By way of this clever algorithm, we will just have to transmit a very small fraction of the changed file, because most content did not change. And that is what we want! Yeah!
Mission accomplished? No, not really. While there is basically nothing wrong with the idea in general, there is a severe architectural downside. The rsync algorithm depends on a strong server component which, for each file, searches around and calculates checksums. In an environment where we potentially have a lot of clients connecting to one server that would create a huge load on it which we need to avoid. So what if instead of putting the burden on the server’s shoulder, we could make the clients take the responsibility?

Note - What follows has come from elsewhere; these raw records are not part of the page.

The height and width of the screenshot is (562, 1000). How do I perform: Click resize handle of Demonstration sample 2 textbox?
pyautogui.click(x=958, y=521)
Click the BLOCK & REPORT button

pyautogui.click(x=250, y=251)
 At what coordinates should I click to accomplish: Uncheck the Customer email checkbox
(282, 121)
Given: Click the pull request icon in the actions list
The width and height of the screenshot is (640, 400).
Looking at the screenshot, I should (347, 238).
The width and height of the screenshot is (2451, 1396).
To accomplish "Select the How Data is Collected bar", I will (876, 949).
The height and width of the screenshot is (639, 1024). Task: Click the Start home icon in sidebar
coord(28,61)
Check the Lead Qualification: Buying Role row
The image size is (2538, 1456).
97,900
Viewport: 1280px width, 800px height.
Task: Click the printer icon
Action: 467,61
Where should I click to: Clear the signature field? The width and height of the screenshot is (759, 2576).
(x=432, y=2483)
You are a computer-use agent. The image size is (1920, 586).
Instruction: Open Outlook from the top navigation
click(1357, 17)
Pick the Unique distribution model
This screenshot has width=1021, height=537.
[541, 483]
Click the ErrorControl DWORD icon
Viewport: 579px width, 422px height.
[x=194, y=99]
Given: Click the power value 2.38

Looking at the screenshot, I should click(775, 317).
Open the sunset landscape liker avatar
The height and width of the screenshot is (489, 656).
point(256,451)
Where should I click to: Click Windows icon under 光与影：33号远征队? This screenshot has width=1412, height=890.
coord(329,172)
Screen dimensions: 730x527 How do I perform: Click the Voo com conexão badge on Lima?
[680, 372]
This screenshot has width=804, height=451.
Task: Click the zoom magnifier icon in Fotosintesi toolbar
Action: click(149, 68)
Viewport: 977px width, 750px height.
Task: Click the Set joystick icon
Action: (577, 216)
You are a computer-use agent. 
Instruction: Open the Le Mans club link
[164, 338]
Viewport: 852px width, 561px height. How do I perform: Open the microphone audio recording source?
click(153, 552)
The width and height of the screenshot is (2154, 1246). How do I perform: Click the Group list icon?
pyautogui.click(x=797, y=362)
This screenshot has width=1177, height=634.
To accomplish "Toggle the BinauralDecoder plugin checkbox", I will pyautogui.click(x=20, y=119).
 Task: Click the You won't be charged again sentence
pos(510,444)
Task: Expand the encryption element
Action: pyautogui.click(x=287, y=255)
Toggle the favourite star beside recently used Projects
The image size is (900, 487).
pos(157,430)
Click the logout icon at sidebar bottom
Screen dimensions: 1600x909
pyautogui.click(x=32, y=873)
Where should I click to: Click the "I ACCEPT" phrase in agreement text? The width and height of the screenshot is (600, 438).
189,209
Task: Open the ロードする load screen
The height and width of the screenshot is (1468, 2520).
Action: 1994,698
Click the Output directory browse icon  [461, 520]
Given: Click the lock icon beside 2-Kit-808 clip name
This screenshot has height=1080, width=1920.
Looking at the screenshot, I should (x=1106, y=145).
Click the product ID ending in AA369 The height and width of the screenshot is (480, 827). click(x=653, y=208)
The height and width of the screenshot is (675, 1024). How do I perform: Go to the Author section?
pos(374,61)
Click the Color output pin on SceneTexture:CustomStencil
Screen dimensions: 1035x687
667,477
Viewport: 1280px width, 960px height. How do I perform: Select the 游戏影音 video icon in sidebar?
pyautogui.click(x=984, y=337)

And guess what, there has been somebody thinking about that before and he says:
Use ZSync for this!
ZSync basically turns the idea of rsync upside down and shifts the calculation of checksums away from the server and onto the clients. That means that with zsync, the server can keep a static list of checksums for every block specific to a version of a file. The list can for example be computed along the upload of the file to the server. From that point it does not change, as long as the file does not change. That means less computation work for the server, and maybe this job can also put into the client.
So far that sounds cool (even though some questions remain) and sounds like something that can help us.
Unfortunately, the approach does not work very well for compressed files. The reason is that if a file gets compressed, even if only a couple of bytes in the original file change, the compression algorithm usually changes a lot all over the entire file. As a result, the zsync algorithm can only compute a comparably large diff. Given the cost of computation that can turn inefficient quickly.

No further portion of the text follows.